- Conference: Independent
- Record: 8–9
- Head coach: Ray Farnham (1st season);
- Captain: John Mueller
- Home arena: Schmidlapp Gymnasium

= 1944–45 Cincinnati Bearcats men's basketball team =

American college basketball season

The 1944–45 Cincinnati Bearcats men's basketball team represented the University of Cincinnati during the 1944–45 NCAA men's basketball season. The head coach was Ray Farnham, coaching his first season with the Bearcats.
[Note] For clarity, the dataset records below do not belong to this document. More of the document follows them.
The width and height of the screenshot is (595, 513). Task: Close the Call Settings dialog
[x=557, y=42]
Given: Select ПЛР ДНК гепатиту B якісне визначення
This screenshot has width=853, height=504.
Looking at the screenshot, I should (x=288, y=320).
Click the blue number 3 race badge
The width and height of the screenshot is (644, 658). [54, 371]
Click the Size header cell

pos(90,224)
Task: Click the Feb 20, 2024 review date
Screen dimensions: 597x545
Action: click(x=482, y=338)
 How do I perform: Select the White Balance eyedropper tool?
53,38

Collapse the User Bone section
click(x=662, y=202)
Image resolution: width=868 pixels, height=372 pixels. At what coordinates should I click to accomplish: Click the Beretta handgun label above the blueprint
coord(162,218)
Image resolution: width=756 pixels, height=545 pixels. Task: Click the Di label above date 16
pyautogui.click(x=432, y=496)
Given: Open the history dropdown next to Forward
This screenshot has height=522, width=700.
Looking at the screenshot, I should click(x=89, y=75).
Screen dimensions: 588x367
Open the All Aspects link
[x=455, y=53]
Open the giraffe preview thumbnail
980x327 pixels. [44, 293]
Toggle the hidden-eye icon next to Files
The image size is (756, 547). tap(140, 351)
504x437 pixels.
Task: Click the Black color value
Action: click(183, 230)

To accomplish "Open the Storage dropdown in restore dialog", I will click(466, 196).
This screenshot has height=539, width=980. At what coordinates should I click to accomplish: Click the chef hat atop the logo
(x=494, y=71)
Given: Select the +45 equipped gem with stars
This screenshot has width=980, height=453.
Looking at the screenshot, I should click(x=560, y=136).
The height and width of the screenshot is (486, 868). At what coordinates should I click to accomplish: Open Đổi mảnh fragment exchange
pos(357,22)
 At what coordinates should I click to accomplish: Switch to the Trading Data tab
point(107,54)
The team finished with an overall record of 8–9.

==Schedule==

| Date time, TV | Opponent | Result | Record | Site city, state |
| December 1 | Morehead (KY) | L 24–35 | 0–1 | Schmidlapp Gymnasium Cincinnati, OH |
| December 9 | at Kentucky | L 24–66 | 0–2 | Alumni Gymnasium Lexington, KY |
| December 16 | Wilmington | W 66–21 | 1–2 | Schmidlapp Gymnasium Cincinnati, OH |
| December 22 | Cincinnati Ferry Com. | W 64–42 | 2–2 | Schmidlapp Gymnasium Cincinnati, OH |
| January 5 | at Wayne (MI) | L 39–49 | 2–3 |  |
| January 6 | at Michigan State | W 39–37 | 3–3 | Jenison Fieldhouse East Lansing, MI |
| January 12 | Michigan State | W 54–50 | 4–3 | Schmidlapp Gymnasium Cincinnati, OH |
| January 15 | at Marshall | L 37–75 | 4–4 | Huntington, WV |
| January 19 | Ohio | L 36–61 | 4–5 | Schmidlapp Gymnasium Cincinnati, OH |
| January 25 | at Wilmington | W 52–40 | 5–5 | Wilmington, OH |
| February 3 | Marshall | W 36–34 | 6–5 | Schmidlapp Gymnasium Cincinnati, OH |
| February 7 | at Miami (OH) | L 36–55 | 6–6 | Withrow Court Oxford, OH |
| February 10 | at Ohio | L 40–48 | 6–7 | Men's Gymnasium Athens, OH |
| February 15 | Miami (OH) | W 45–40 | 7–7 | Schmidlapp Gymnasium Cincinnati, OH |
| February 17 | at Akron | L 38–66 | 7–8 | Akron Armory Akron, OH |
| February 20 | Wayne (MI) | W 57–40 | 8–8 | Schmidlapp Gymnasium Cincinnati, OH |
| February 24 | Wright Field | L 35–65 | 8–9 | Schmidlapp Gymnasium Cincinnati, OH |
*Non-conference game. (#) Tournament seedings in parentheses.